IT Operating Environments Best Practices - Govern secrets management across all environments - credentials, API keys, certificates, and connection strings must be environment-specific, centrally managed, and never hardcoded
IT Operating Environments Best Practices
Govern secrets management across all environments - credentials, API keys, certificates, and connection strings must be environment-specific, centrally managed, and never hardcoded
Overview
Secrets - the credentials, API keys, certificates, tokens, and connection strings that applications and pipelines use to authenticate to other systems and services - are among the most sensitive and most frequently mismanaged assets in the enterprise technology environment. When secrets are managed informally, they are hardcoded in source code where they persist in version control history long after the code is changed. They are shared in configuration files that are checked into repositories accessible to anyone with code access. They are copied from one environment to another when a lower environment needs to connect to a service, inadvertently sharing Production credentials with environments that should never have access to Production systems. Each of these failures creates a secret exposure risk that, when exploited, gives adversaries authenticated access to the systems that the secret protects.
Best Practice
Govern secrets management across all environments through three non-negotiable principles. First, secrets must be environment-specific: the credentials, API keys, certificates, and connection strings used in each environment must be distinct from those used in every other environment. Production secrets must never be present in any lower environment without approved and governed exceptions, not only because lower environments are less secure than Production but because lower environment secrets that are identical to Production secrets grant lower-environment access holders the ability to authenticate to Production systems using credentials they legitimately hold for a lower-environment purpose. Second, secrets must be centrally managed through a dedicated secrets management system - such as HashiCorp Vault, AWS Secrets Manager, Azure Key Vault, or an equivalent platform - that provides encrypted storage, access-controlled retrieval, rotation capabilities, and comprehensive audit logging. Secrets that are not in a centralized management system are effectively ungoverned regardless of any other controls that are applied to them. Third, secrets must never be hardcoded in source code, configuration files, build scripts, or any other artifact that is stored in version control, shared outside the secrets management system, or accessible to individuals who do not require the secret for a legitimate operational purpose.

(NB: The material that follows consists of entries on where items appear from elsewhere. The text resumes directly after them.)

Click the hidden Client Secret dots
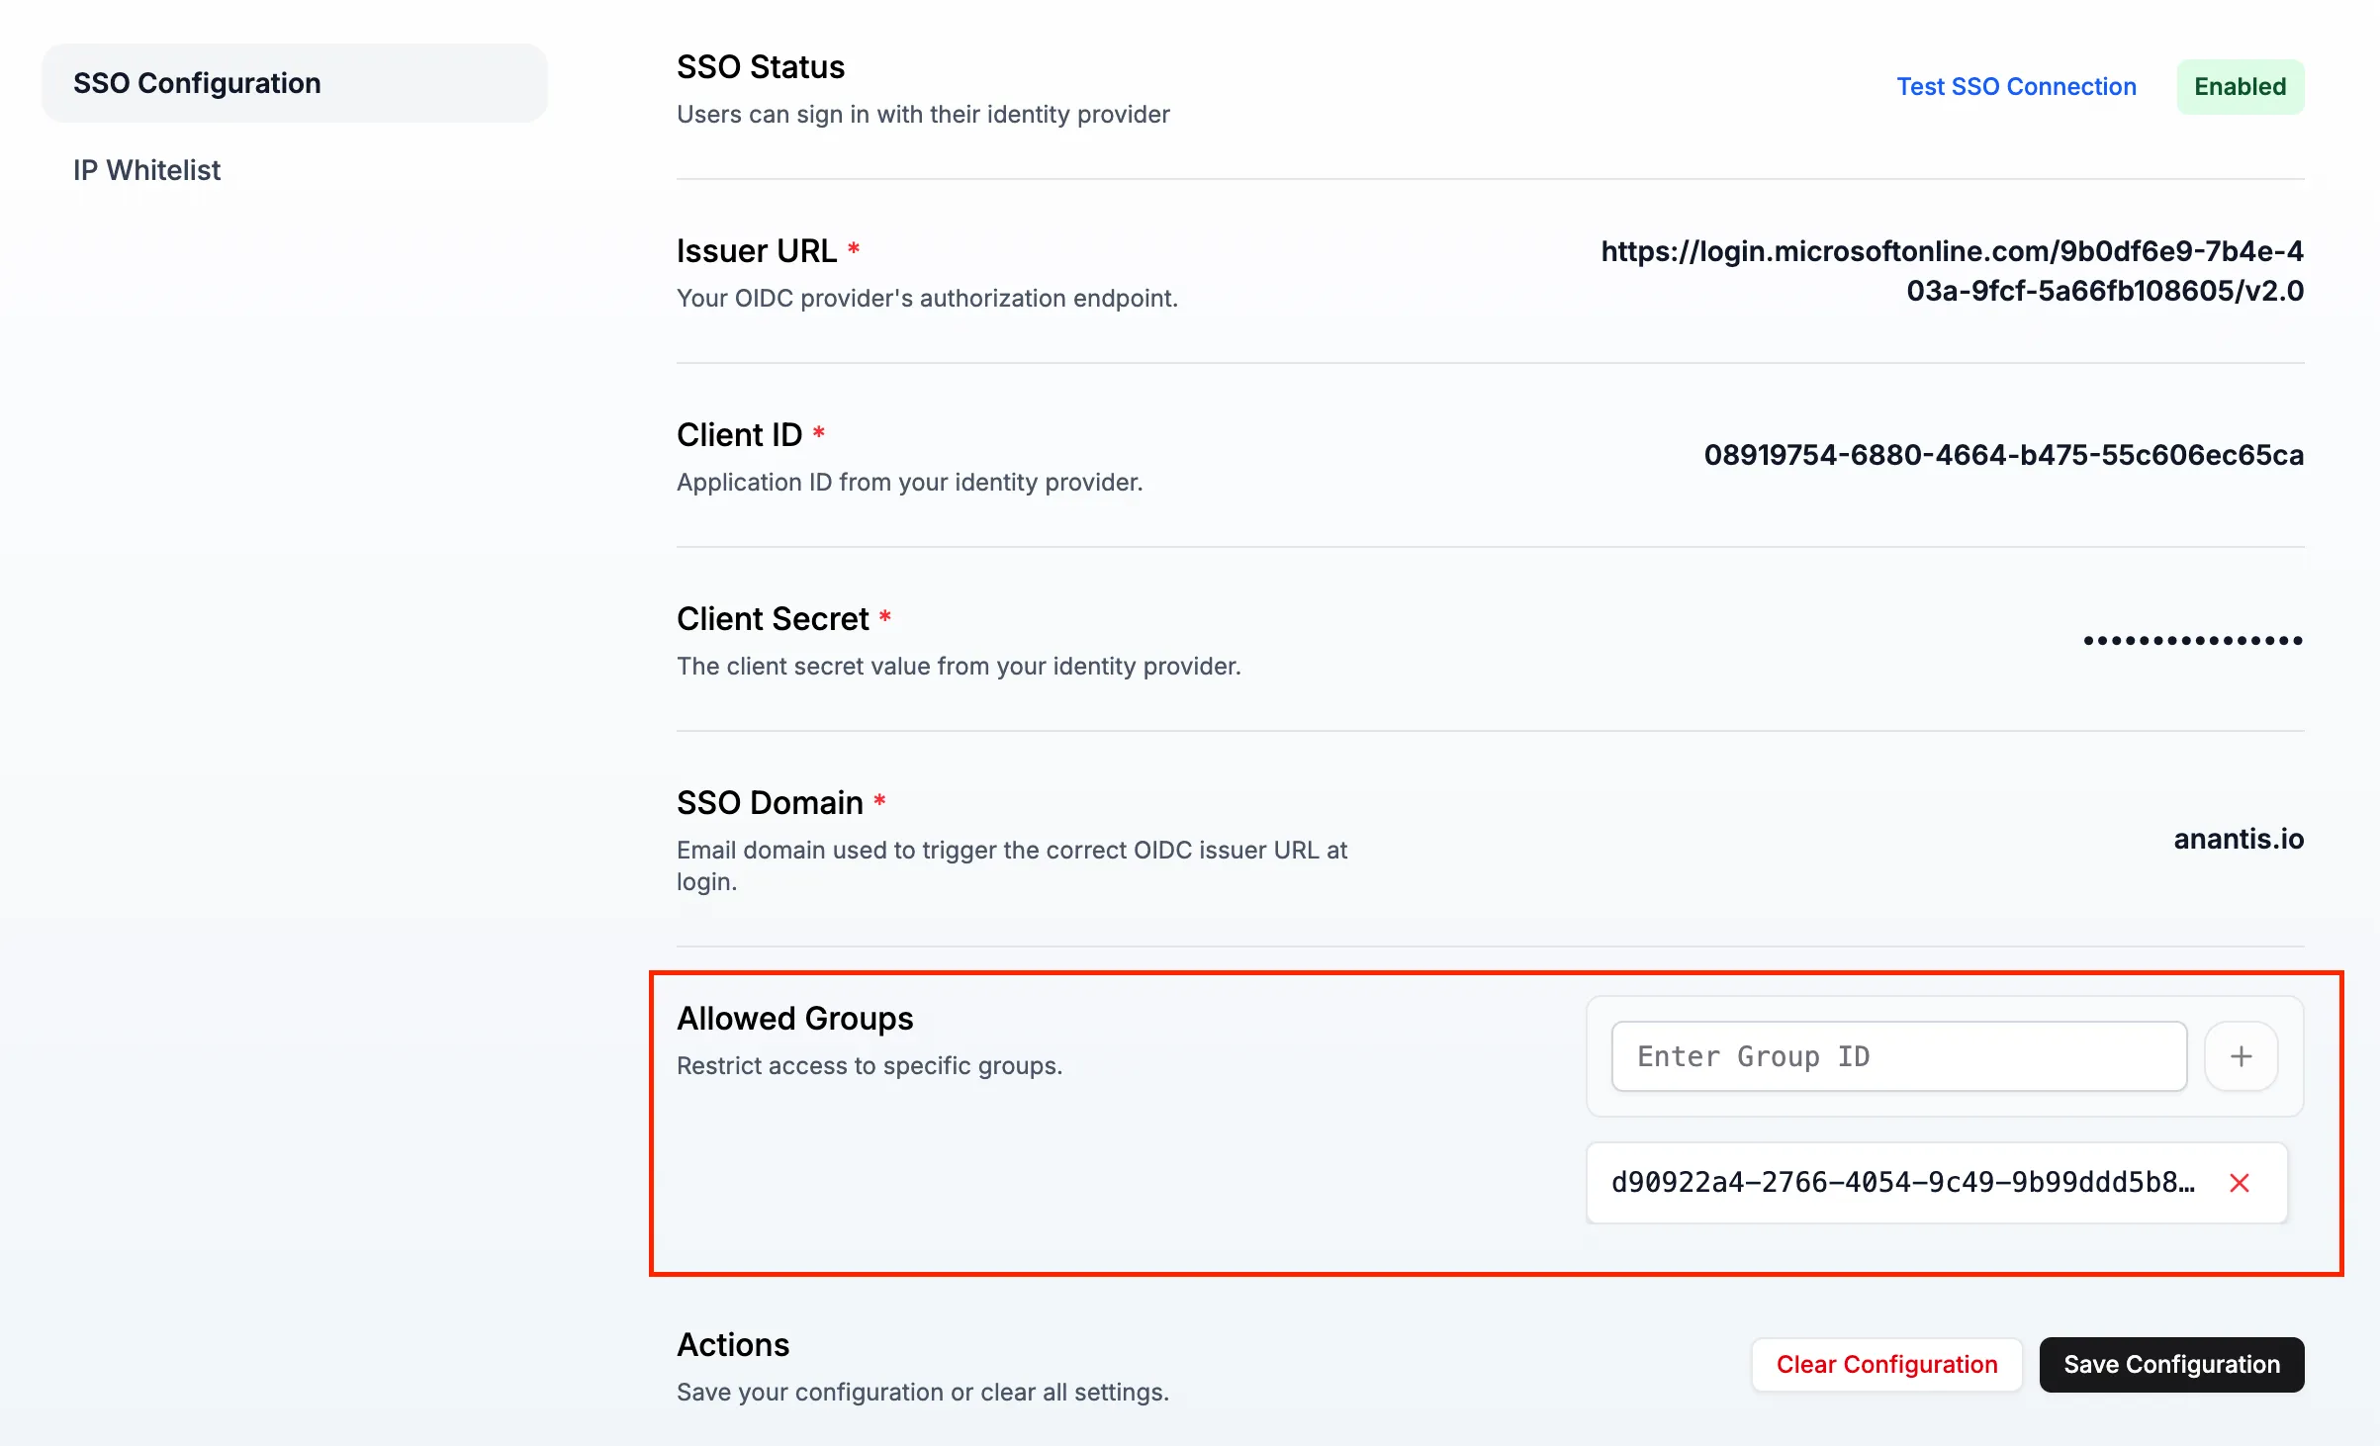 [2192, 640]
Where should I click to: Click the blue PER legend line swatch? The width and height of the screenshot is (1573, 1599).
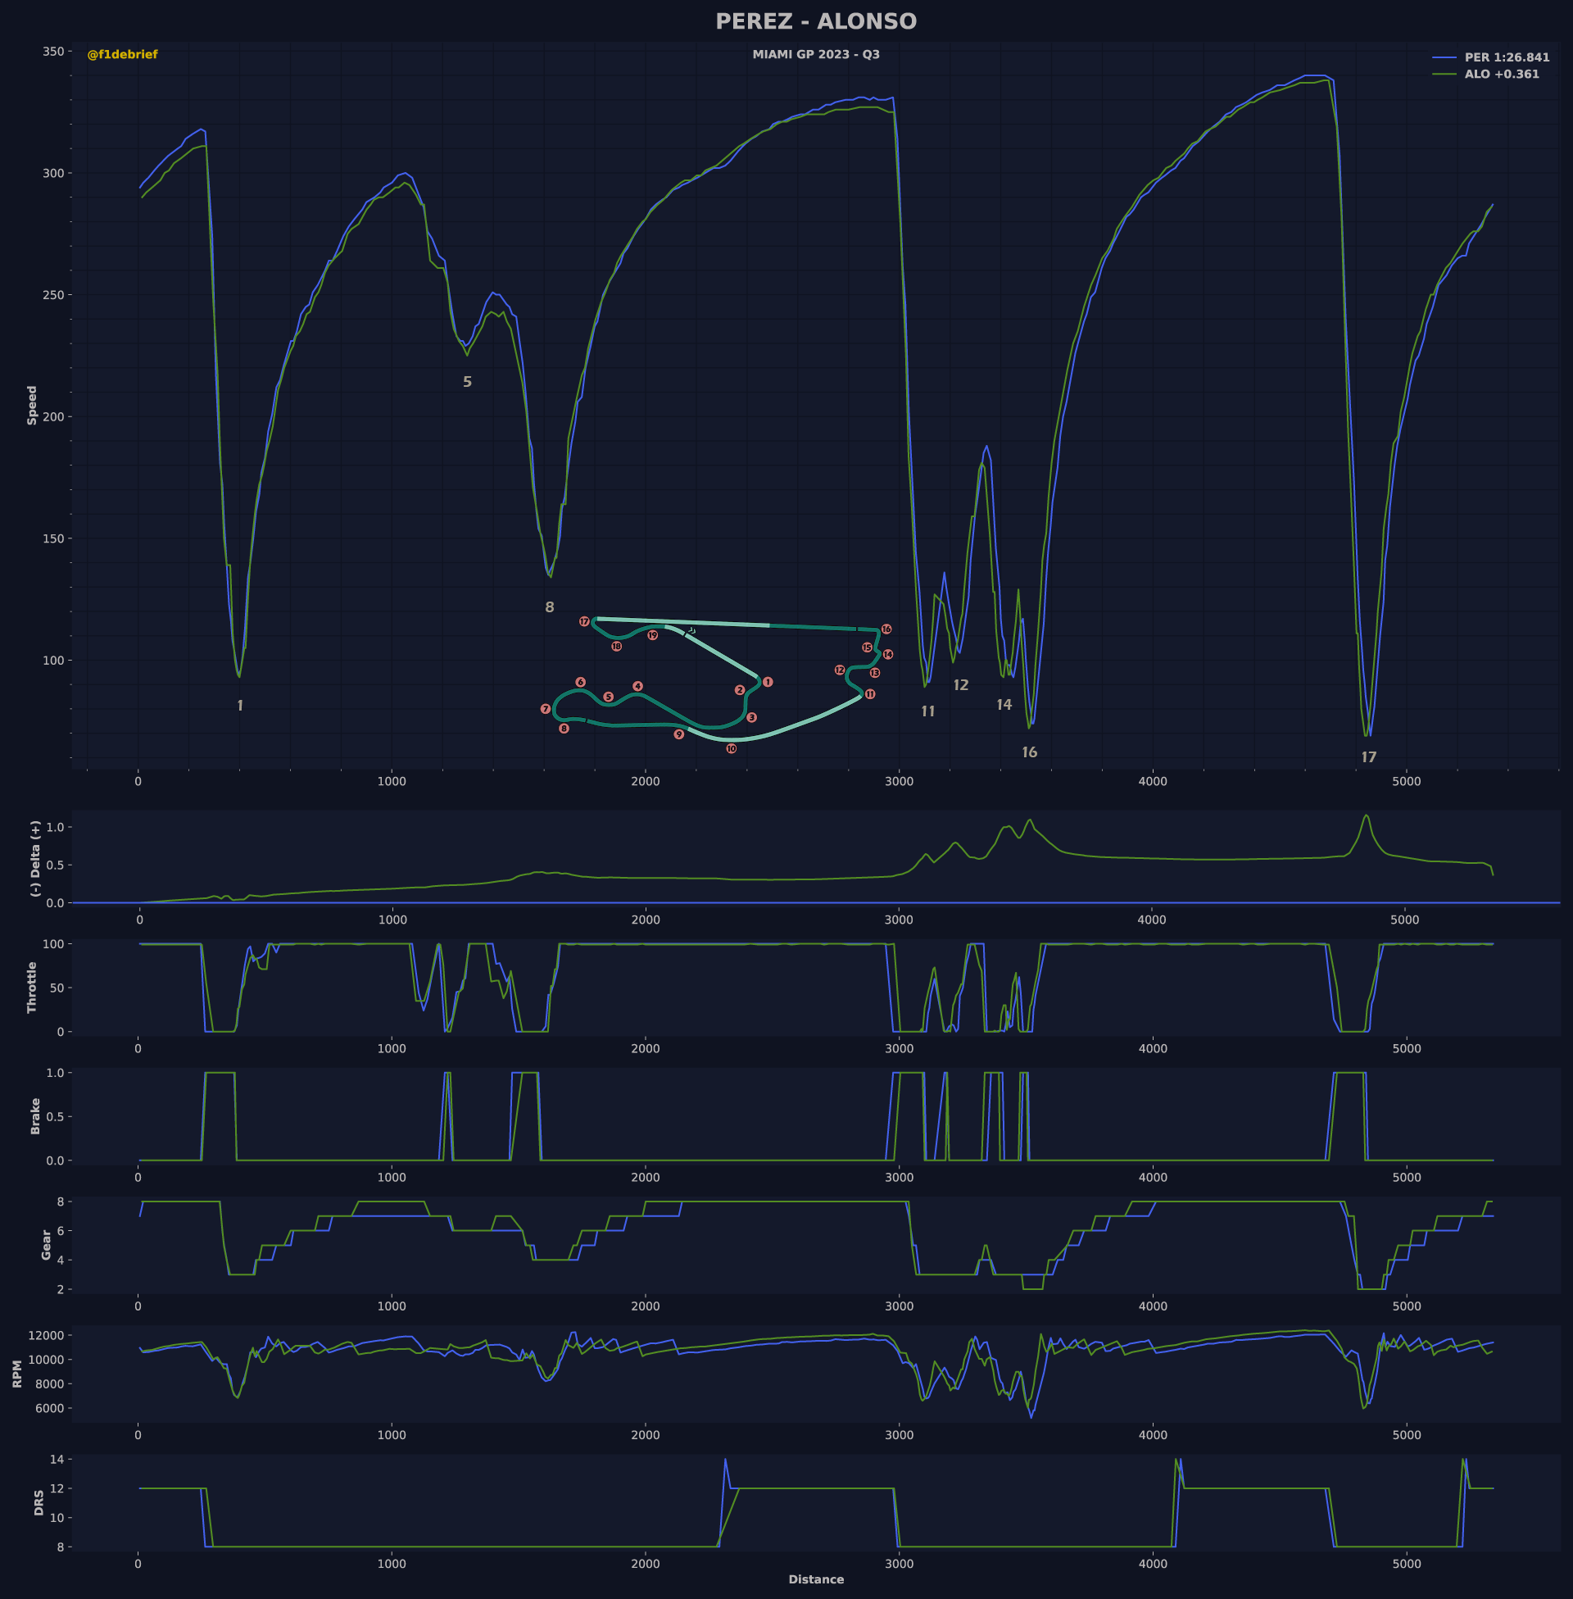1443,58
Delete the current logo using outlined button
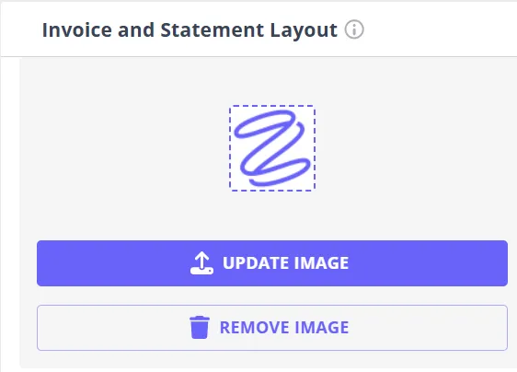 coord(272,328)
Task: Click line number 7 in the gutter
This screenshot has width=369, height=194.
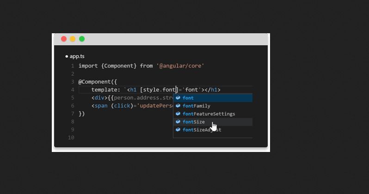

Apply secrets rotation policies across all environments, with rotation frequency calibrated to the sensitivity of the secrets and the risk profile of the environment. Production secrets should be rotated most frequently, on a defined schedule and immediately following any actual or suspected exposure. Lower environment secrets should be rotated on a defined cadence and whenever the team composition of the environment changes significantly.
Benefit(s)
Consistent secrets governance across all environments eliminates the most common categories of credential exposure that adversaries leverage to gain authenticated access to enterprise systems. Environment-specific secrets ensure that a compromise of a lower environment does not grant access to Production systems. Centralized secrets management ensures that every secret is stored securely, accessed through governed mechanisms, and audited comprehensively. The elimination of hardcoded secrets removes the persistent exposure that version control history creates when credentials are embedded in code that is checked in, forgotten, and then discovered by an attacker with access to the repository. The organization develops a secrets governance capability that is proportionate to the sensitivity of the assets those secrets protect.